Les attaques des 25 et 26 avril 2026 au Mali ont marqué un tournant dans la répression des voix dissidentes. Plusieurs personnalités politiques et défenseur·es des droits humains ont été enlevé·es par des individus armés et encagoulés, circulant dans des véhicules non immatriculés. Parmi les victimes figurent Me Mountaga Tall, avocat engagé pour la démocratie, Moussa Djiré dit Abba, président du mouvement Yiriba 223, et Youssouf Daba Diawara, ancien membre de la Coordination des mouvements de l’imam Mahmoud Dicko (CMAS). Leurs lieux de détention et leur sort restent inconnus à ce jour.
Ces enlèvements rappellent les méthodes attribuées à l’Agence nationale de la sécurité d’État (ANSE), déjà mise en cause pour des disparitions forcées depuis 2021. Aucune enquête judiciaire n’a été ouverte pour éclaircir ces affaires.

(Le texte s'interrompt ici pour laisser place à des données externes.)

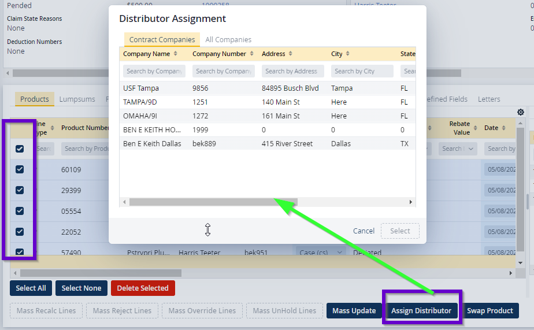Screen dimensions: 534x330
Task: Open the Lumpsums tab
Action: (77, 99)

Me Drissa Traoré, secrétaire général de la FIDH, dénonce une « escalade dans la répression des opinions critiques » et exige des autorités qu’elles « révèlent sans délai le sort des personnes enlevées, garantissent leur sécurité et lancent des enquêtes indépendantes ». Il rappelle que « la lutte antiterroriste ne peut servir de prétexte à l’atteinte aux droits fondamentaux ».
La FIDH s’inquiète de l’escalade des appels à la violence et des discours de haine, notamment sur les réseaux sociaux, émanant d’activistes proches du pouvoir militaire. Des défenseur·es des droits humains en exil, des journalistes et leurs familles subissent des menaces de mort, des campagnes de diffamation et des pressions pour leur retirer la nationalité malienne.

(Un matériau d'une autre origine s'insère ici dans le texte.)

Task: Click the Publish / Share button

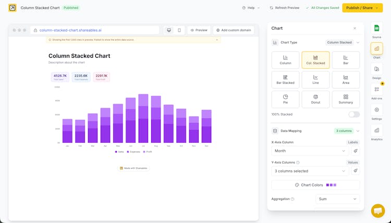Action: click(x=362, y=8)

Lors des obsèques du général Sadio Camara, ministre de la Défense tué lors des attaques d’avril, Aboubacar Sidiki Fomba, membre du Conseil national de transition (CNT), a publiquement appelé à « éliminer » et à « déchoir de leur nationalité » les détracteurs vivant à l’étranger. Malgré un communiqué du procureur condamnant ces appels, aucune poursuite n’a été engagée contre leurs auteur·es.
Ces dérives s’inscrivent dans un contexte de restriction croissante de l’espace civique depuis les coups d’État de 2020 et 2021. Les partis politiques ont été dissous en mai 2025, en violation flagrante de la Constitution malienne.
Les attaques des 25 et 26 avril, revendiquées par le Groupe de soutien à l’islam et aux musulmans (JNIM) et le Front de libération de l’Azawad (FLA), ont causé de nombreuses victimes civiles et militaires. La FIDH condamne sans réserve ces exactions, ainsi que les violations du droit international humanitaire perpétrées par ces groupes. Elle dénonce également les attaques menées par des membres présumés du JNIM contre des civils dans les villages de Kori-kori et Gomossogou (région de Bandiagara) le 6 mai. L’organisation réitère son appel à toutes les parties au conflit pour un respect strict des droits humains et du droit international humanitaire.
La FIDH exige des autorités maliennes qu’elles mettent fin immédiatement aux disparitions forcées, aux détentions arbitraires et aux intimidations envers les voix critiques. Elle demande l’ouverture d’enquêtes impartiales sur les appels publics à la violence et les menaces de mort propagées en ligne.